Остеррейхер радостно схватил книжку, надел перстни и начал читать мне стихи с большим чувством.

Я не помню ни одного слова, ни одной мысли из этого чтения. Едва ли я и тогда внимательно слушал. Я был до того равнодушен к несчастной судьбе «великого» Кинкеля, что, вероятно, все, что и слышал, невольно тотчас же забыл. И даже теперь я пишу наобум и не совсем уверен, твердо ли я запомнил имя этого героя социальной революции. Кинкель он был или иначе звался, признаюсь, не знаю и не интересуюсь знать. Почитатель «мученика революции» занимал меня несравненно больше, чем сам мученик; а мое отвращение к безмолвному Бояджиеву все росло и становилось мало-помалу гораздо живее, чем все остальные чувства.

(Мне показалось, что он позволил себе насмешливо улыбнуться, когда я заговорил о Байроне!)

Остеррейхер прочел еще два-три стихотворения и, остановившись, спросил меня:

— Как вы это находите?

— Извините, я нахожу это очень скучным... Ваш Кинкель и все подобные ему люди не внушают мне ни малейшей симпатии. Я очень рад, что его засадили. Я не понимаю, что именно подобные люди чувствуют, и удивляюсь, как могут такие утилитарные мечтатели вдохновить истинного поэта!.. Вот несчастная судьба вашего же Бенедека меня трогает. Я люблю ваших молодцов в белых мундирах, и хотя вы нам соперники в политике, как вы сами говорили мне не раз, но какое-то живое чувство заставляет меня всегда жалеть, когда их побеждают или убивают. Еще прусский юнкертум может мне внушать то же сочувствие; все эти Штейнмецы и Мантейфели напоминают мне мое детство и русских генералов хорошего старого стиля... Слышится что-то содержательное, крепкое, глубокое, не до дна еще исчерпанное, но я ведь не понимаю штатских, бунтующих с утилитарною целью.

Остеррейхер слушал с большим вниманием; он был, видимо, тронут и, покачав головой, ответил задумчиво и кротко:

— Ché vous comprends! Ché vous comprends... (Я вас понимаю, я вас понимаю!) Это в своем роде ясно и последовательно...

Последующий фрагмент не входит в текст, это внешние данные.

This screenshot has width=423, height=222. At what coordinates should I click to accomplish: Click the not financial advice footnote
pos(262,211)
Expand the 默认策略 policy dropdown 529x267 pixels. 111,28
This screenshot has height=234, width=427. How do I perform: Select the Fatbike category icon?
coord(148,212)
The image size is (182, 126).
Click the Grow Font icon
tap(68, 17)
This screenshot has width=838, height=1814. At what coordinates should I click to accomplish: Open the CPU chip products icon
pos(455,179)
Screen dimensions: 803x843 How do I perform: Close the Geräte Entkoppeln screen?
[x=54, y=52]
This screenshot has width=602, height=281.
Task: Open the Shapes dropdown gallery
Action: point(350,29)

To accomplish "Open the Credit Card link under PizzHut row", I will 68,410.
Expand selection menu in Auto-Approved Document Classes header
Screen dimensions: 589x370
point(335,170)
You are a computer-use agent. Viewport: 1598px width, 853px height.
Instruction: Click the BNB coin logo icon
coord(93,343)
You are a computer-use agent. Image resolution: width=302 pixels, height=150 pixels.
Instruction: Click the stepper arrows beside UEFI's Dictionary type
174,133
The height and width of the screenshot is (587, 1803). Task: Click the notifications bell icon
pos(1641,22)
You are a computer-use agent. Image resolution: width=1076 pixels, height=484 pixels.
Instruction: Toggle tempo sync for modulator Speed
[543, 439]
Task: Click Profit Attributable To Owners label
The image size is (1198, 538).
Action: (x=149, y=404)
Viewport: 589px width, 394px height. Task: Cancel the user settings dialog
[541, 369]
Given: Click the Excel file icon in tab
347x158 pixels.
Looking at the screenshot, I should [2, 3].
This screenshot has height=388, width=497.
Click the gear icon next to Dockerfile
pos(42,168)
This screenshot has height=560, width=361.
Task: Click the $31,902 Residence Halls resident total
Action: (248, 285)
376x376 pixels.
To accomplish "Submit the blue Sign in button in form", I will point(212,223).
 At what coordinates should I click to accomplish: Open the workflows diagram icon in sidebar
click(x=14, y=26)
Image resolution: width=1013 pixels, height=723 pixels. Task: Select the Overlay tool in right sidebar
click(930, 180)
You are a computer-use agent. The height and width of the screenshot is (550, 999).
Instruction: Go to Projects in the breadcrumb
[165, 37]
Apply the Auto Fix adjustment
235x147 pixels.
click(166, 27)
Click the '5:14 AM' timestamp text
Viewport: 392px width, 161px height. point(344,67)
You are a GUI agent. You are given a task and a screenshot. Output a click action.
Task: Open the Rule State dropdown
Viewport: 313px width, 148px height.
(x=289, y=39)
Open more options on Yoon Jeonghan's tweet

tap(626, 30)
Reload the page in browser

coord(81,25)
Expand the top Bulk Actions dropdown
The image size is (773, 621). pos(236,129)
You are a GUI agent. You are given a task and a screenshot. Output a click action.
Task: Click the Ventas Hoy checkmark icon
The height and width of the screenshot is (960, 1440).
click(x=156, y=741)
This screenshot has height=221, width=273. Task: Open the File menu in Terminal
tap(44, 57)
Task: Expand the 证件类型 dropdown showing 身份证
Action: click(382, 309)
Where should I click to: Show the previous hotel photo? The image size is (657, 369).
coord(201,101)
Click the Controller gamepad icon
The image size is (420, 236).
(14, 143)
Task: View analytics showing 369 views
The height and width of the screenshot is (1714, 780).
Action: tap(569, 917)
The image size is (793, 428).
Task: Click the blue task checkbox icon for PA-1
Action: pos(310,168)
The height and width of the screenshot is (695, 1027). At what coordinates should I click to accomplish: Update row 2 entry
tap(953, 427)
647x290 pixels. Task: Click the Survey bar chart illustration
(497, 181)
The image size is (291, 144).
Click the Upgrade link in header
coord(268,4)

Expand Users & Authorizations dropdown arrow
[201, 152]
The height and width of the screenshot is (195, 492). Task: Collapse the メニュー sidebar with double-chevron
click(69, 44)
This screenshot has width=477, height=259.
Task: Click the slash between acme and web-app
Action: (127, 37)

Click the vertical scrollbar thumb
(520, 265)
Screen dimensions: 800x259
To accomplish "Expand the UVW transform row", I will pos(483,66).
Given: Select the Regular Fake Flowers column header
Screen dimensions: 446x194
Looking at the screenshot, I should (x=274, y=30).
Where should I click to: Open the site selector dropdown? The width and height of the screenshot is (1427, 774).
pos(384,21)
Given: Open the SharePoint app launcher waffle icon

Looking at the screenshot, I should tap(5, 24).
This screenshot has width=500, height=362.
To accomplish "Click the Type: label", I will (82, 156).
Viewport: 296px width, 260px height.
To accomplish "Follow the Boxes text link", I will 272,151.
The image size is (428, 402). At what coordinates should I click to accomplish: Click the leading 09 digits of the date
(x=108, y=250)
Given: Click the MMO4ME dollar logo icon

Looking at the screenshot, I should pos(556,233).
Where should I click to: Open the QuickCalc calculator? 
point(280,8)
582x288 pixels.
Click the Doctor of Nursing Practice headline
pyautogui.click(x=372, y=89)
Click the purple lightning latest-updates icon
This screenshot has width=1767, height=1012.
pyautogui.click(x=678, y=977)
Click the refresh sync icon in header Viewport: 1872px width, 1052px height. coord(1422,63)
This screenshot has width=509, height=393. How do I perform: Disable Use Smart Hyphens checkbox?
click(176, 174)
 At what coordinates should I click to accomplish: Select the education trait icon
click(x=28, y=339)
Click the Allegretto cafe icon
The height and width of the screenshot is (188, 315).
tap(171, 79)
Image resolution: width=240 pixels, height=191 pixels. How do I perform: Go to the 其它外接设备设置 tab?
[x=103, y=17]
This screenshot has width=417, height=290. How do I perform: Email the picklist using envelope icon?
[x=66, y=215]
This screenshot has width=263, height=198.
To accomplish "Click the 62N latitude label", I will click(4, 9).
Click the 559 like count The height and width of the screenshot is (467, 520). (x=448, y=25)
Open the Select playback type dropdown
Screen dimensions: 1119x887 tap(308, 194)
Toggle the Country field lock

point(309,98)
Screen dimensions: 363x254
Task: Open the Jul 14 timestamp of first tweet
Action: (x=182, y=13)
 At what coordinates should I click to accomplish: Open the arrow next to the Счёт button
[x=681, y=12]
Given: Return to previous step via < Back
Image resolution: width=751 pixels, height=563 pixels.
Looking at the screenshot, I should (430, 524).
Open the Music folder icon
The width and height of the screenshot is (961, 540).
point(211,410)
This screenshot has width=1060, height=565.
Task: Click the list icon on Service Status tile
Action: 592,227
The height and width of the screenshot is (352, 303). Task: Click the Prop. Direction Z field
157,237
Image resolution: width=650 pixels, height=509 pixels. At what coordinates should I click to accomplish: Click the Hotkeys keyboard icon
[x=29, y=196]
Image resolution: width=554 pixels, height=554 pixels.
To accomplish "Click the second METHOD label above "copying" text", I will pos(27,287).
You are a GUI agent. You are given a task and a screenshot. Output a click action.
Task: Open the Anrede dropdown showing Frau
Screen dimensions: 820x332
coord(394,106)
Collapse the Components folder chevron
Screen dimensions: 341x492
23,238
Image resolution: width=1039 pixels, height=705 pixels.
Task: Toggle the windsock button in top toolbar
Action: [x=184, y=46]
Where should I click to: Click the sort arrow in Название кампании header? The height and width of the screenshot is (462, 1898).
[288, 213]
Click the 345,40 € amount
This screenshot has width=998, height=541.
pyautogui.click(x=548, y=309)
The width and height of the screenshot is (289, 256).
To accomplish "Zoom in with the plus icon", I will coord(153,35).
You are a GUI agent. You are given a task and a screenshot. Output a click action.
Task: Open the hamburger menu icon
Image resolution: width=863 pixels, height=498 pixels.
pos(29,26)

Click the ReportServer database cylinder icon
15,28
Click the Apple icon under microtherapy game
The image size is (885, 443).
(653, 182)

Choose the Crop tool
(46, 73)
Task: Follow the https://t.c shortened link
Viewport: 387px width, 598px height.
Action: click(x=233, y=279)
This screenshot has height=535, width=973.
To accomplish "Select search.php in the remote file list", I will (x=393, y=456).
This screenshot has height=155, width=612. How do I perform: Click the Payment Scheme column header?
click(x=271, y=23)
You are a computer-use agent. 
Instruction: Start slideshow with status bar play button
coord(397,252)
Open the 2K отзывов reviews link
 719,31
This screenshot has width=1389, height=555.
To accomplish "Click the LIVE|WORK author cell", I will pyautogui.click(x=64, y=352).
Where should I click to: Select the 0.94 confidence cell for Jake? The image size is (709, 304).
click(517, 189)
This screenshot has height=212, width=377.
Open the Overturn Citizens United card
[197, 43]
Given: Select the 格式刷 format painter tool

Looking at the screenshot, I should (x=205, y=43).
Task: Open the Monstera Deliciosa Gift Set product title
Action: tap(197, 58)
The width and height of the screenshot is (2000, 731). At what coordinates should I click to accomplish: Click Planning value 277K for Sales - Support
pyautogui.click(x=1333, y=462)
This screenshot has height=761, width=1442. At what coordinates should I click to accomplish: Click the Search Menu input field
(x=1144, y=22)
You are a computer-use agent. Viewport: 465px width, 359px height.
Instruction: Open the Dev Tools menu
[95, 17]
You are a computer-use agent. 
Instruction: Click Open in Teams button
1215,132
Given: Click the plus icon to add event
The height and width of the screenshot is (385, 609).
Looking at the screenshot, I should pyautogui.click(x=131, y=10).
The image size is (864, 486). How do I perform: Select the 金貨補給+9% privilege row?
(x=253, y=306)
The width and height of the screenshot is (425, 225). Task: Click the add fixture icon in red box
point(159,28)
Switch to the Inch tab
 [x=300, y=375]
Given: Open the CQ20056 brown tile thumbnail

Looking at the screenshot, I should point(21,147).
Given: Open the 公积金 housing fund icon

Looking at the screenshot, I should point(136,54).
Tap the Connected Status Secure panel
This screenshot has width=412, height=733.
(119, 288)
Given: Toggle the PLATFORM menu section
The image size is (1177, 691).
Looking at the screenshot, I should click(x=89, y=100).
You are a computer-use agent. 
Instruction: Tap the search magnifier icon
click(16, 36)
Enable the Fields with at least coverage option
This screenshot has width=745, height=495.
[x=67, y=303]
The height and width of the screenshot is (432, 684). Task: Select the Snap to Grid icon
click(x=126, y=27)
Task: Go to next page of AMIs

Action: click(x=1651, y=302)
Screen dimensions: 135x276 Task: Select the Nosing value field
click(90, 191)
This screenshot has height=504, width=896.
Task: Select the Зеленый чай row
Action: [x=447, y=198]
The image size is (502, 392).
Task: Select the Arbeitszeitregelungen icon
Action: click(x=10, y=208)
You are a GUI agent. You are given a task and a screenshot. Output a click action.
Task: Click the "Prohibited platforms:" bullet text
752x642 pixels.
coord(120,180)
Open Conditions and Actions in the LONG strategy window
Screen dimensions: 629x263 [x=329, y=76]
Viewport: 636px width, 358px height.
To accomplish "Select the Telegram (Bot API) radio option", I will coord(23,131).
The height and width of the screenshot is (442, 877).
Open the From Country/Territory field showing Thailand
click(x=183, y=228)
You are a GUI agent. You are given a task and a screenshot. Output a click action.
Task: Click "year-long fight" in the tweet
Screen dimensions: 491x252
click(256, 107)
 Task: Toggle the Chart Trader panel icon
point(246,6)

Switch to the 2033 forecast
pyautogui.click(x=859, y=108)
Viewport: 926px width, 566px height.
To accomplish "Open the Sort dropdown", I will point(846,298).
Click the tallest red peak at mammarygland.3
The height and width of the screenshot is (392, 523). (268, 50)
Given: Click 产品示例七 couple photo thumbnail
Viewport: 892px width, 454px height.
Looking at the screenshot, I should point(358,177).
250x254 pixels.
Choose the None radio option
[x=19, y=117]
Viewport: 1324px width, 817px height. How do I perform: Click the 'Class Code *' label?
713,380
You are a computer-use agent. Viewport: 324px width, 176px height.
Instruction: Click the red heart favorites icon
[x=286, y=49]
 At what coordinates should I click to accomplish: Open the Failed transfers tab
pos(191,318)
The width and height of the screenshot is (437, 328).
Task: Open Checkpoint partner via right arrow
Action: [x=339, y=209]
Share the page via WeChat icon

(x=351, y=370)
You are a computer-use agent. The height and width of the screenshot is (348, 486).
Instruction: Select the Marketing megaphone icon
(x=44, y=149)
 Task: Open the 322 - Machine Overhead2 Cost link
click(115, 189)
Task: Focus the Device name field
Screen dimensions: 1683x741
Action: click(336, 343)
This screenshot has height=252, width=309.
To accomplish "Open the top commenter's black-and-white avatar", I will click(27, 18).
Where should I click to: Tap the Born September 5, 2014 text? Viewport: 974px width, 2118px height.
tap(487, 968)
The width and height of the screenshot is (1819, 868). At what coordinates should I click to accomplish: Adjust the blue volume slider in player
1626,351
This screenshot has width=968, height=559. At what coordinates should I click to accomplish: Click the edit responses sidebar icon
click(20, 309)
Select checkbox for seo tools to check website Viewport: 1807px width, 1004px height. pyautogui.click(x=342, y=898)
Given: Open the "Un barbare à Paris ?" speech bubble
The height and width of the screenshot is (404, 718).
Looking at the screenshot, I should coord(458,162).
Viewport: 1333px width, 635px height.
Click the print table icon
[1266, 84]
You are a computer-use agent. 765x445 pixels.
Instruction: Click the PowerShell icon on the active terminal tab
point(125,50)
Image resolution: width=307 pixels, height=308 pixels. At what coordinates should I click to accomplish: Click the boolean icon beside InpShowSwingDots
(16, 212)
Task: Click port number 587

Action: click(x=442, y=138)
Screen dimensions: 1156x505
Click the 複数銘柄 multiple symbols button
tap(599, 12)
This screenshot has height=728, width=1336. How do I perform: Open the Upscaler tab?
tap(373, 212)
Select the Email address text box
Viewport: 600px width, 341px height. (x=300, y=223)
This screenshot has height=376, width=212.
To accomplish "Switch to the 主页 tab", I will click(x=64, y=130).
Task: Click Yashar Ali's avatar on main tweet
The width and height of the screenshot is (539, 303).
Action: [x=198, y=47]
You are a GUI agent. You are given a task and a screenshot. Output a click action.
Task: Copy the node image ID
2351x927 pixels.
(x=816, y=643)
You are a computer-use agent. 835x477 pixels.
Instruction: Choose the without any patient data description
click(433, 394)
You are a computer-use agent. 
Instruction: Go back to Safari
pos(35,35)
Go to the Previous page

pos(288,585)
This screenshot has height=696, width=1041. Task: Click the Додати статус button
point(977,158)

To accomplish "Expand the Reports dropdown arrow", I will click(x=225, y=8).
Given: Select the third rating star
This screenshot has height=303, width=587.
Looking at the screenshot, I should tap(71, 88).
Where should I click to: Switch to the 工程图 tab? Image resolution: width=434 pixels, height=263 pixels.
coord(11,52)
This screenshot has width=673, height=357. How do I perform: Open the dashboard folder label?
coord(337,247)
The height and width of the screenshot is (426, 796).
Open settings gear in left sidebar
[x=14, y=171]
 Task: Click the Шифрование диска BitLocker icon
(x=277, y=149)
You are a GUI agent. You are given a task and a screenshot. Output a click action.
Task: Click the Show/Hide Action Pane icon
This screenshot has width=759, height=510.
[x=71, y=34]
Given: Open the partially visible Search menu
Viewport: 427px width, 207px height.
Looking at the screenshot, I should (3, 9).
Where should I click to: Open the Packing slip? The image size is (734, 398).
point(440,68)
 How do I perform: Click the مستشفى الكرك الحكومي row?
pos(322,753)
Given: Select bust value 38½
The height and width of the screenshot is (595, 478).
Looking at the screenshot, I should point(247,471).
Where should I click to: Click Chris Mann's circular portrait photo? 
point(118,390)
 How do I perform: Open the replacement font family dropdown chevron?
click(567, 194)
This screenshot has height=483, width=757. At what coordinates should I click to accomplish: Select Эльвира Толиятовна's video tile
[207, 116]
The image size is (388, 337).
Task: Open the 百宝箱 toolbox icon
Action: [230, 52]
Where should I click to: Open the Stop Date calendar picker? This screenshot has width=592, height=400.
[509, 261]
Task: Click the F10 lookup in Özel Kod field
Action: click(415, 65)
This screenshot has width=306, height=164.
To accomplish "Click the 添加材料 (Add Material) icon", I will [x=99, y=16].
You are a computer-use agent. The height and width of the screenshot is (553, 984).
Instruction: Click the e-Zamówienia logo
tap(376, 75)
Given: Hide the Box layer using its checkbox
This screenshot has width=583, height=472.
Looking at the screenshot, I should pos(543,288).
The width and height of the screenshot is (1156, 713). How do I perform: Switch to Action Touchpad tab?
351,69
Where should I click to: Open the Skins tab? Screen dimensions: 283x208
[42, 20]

Бояджиев в эту минуту разверз уста:

— Сочувствие милитаризму и аристократии очень понятно в русских, которые так недавно принуждены были отказаться от рабства, — сказал он.

Я вспыхнул, но на первый раз ограничился только тем, что спросил его тихо:

— Вы так думаете?

— Да, — отвечал Бояджиев, — таково мое убеждение!

Остеррейхер насупил брови; он был недоволен этою выходкой своего переводчика и, слегка притопнув, сказал ему, впрочем, более уговаривающим, чем сердитым тоном:

— Милитаризм, аристократизм! Надо эти понятия отличать... Англия, например, страна аристократии, но милитаризма в ней нет; Франция — напротив.

Но Бояджиев настаивал:

— Это так, г. консул, но я говорю о России. К ней применимы оба термина. Привилегированное дворянство и военный деспотизм Императора.

— Не совсем так, — возразил я уже с большим раздражением. — Привилегий у дворянства уже нет, а тот деспотизм, который вам так не нравится, судя по вашему тону, теперь, я нахожу, недостаточно строг ко всякой сволочи, воображающей себя вправе рассуждать оттого, что она, эта сволочь (cette canaille), кой-чему обучилась. И у нас в России развелось, к несчастию, много рассуждающей и пишущей дряни.

Бояджиев снисходительно улыбнулся и заметил совершенно спокойно:

— Я не думаю, чтобы в России очень много писали! Чтобы литература была развита, необходимы многочисленные читатели, а в России их не может быть много. Русские, это всем известно, почти так же необразованны, как и наши болгары.

Эта последняя дерзость, высказанная решительно и твердо гадким славянином, никогда даже в России не бывавшим, до того поразила меня, что я внезапно впал, не знаю, как и выразить, во что — скорее всего, в тихое и в своем роде непоколебимое спокойствие отчаяния и, обратясь к Бояджиеву, сказал:

— Вот видите, г. Бояджиев, выслушайте меня внимательно, — это вам будет полезно. Когда рассуждает о России, даже и не зная ее хорошо, такой, например, человек, как г. Остеррейхер, это еще не беда. С ним я могу спорить: он сын действительно великой германской цивилизации, которой и мы, русские, очень многим обязаны. Но вы? Ваши какие права? Вы даже не понимаете, что вежливо и что нет... Русскому, конечно, нет обиды в том, что вы ничего не понимаете — и вы можете без нас обнаруживать сколько угодно вашу плачевную образованность, но пока я здесь, я прошу вас в разговор не мешаться и со мной не говорить вообще ничего и никогда. Слышали?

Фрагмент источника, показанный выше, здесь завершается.